Brief Description of the Drawings

[0045] Further details and advantages of the present invention will be apparent from the following detailed description of not limiting embodiments with reference to the attached drawing, wherein:

Fig. 1 schematically shows an embodiment of a battery pack in accordance with the invention, installed in a battery electric vehicle, in a perspective partial ghosted illustration,

Fig. 2 is a schematic perspective partial view on one of the battery packs pursuant to Fig. 1 , including an explosion view of an embodiment of a compression cell in accordance with the invention stacked between battery cells of the battery pack,

Fig. 3 is a schematic illustration of the compression cell pursuant to Fig. 2, in a side sectional view, Fig. 4 is a schematic illustration of the compression cell pursuant to Fig. 2 in a front sectional view as seen in the stacking direction,

Fig. 5 is a schematic illustration of a further development of the compression cell pursuant to Fig. 4 in a front sectional view as seen in the stacking direction, and

Fig. 6 is a schematic illustration of an alternative embodiment of the compression cell in accordance with the invention in a front sectional view as seen in the stacking direction.

**DATASET CONTENT:**
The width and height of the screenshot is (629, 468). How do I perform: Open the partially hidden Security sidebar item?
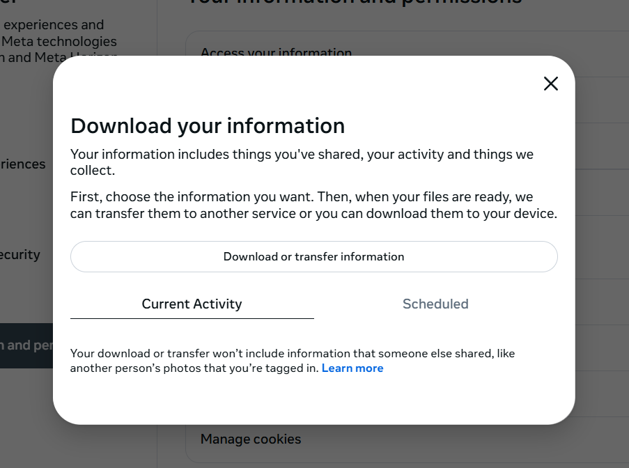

**TASKS TO CARRY OUT:**
1) Which figures does the drawings description say are shown in a front sectional view as seen in the stacking direction? List them all.
2) From the drawings description, write out the passage starting at "Fig. 6 is a" and ending at "the stacking direction." word for word.
3) Write the next part of the drawings description for the battery pack invention, picking up after its last sentence.

**RESPONSES:**
1) Fig. 4, Fig. 5, Fig. 6

2)
Fig. 6 is a schematic illustration of an alternative embodiment of the compression cell in accordance with the invention in a front sectional view as seen in the stacking direction.

3)
[0001 ] In the different figures, the same parts are always provided with the same reference symbols or numerals, respectively. Thus, they are usually only described once.

Description of Preferred Embodiments

[0046] Fig. 1 schematically shows a plurality of an embodiment of battery packs 10 in accordance with the invention, installed in a battery electric vehicle 58, in a perspective partial ghosted illustration. In this specific embodiment, the vehicle 58 may be designed as a passenger car, but in other embodiments the plurality of battery packs 10 may be installed in a truck or a bus.

[0047] Fig. 2 is a schematic perspective partial view on one of the battery packs 10 pursuant to Fig. 1 , which is shown exemplarily for all of the battery packs 10. The battery pack 10 comprises a plurality of battery cells 12, 14, 16, which are linearly stacked in a stacking direction 18, and which in particular may be formed by pouch cells. In this specific embodiment, the stacking direction 18 is arranged parallel to the width direction of the vehicle 58.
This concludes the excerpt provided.